Ready to take the next step and make a bigger impact than you ever imagined? As part of our team, you will help brighten the future for everyone at Sunrise and beyond. That is why we make it a priority to celebrate the unique ways you bring moments of togetherness and joy to everyone you serve. And when combined with the support, benefits, and growth opportunities we offer, the result is a career that PositivelyShines with everything you need to reach your goals – at work and in your life.

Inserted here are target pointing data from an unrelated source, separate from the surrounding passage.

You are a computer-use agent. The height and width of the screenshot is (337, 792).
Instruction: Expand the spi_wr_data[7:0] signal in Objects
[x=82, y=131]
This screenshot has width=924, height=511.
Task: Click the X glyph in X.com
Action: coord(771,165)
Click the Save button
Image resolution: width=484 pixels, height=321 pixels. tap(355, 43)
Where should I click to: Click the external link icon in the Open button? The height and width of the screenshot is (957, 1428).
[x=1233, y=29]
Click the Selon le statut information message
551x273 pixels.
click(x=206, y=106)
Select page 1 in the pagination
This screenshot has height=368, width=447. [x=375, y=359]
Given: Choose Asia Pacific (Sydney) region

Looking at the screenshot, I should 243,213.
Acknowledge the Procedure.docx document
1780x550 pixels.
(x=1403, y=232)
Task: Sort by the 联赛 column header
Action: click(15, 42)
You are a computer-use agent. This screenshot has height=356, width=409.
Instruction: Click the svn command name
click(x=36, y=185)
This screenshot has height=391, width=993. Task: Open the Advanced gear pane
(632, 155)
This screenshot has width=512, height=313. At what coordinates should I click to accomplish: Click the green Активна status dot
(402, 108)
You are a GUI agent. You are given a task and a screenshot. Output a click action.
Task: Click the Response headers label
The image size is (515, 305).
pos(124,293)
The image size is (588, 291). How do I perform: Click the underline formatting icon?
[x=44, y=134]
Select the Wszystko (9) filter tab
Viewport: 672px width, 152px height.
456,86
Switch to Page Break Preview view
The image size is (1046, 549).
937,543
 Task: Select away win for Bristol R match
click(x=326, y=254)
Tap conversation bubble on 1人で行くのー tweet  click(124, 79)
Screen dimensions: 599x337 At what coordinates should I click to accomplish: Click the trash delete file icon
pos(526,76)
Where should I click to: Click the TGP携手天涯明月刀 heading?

We also offer benefits and other compensation that include:

• Medical, Dental, Vision, Life, and Disability Plans
• Retirement Savings Plans
• Employee Assistant Program / Discount Program
• Paid time off (PTO), sick time, and holiday pay
• myFlexPay offered to get paid within hours of a shift
• Tuition Reimbursement
• In addition to base compensation, Sunrise may offer discretionary and/or non-discretionary bonuses. The eligibility to receive such a bonus will depend on the employee’s position, plan/program offered by Sunrise at the time, and required performance pursuant to the plan/program.
• Some benefits have eligibility requirements

Apply today to learn why Sunrise Senior Living is a certified Great Place to Work®

PRE-EMPLOYMENT REQUIREMENTS

Sunrise considers the health and safety of its residents, family members, and team members among its highest priorities. Employment with Sunrise is contingent upon completing and passing a drug test (which does not include marijuana) and Tuberculosis Test, and a physical evaluation and a background check where required. Covid-19 and Influenza vaccination may be required if mandated by applicable federal, state, and local laws and authorities.

COMPENSATION DISCLAIMER

Selected candidates will be offered competitive compensation based on geographic location of community/office, skills, experience, qualifications, and certifications/licenses (where applicable).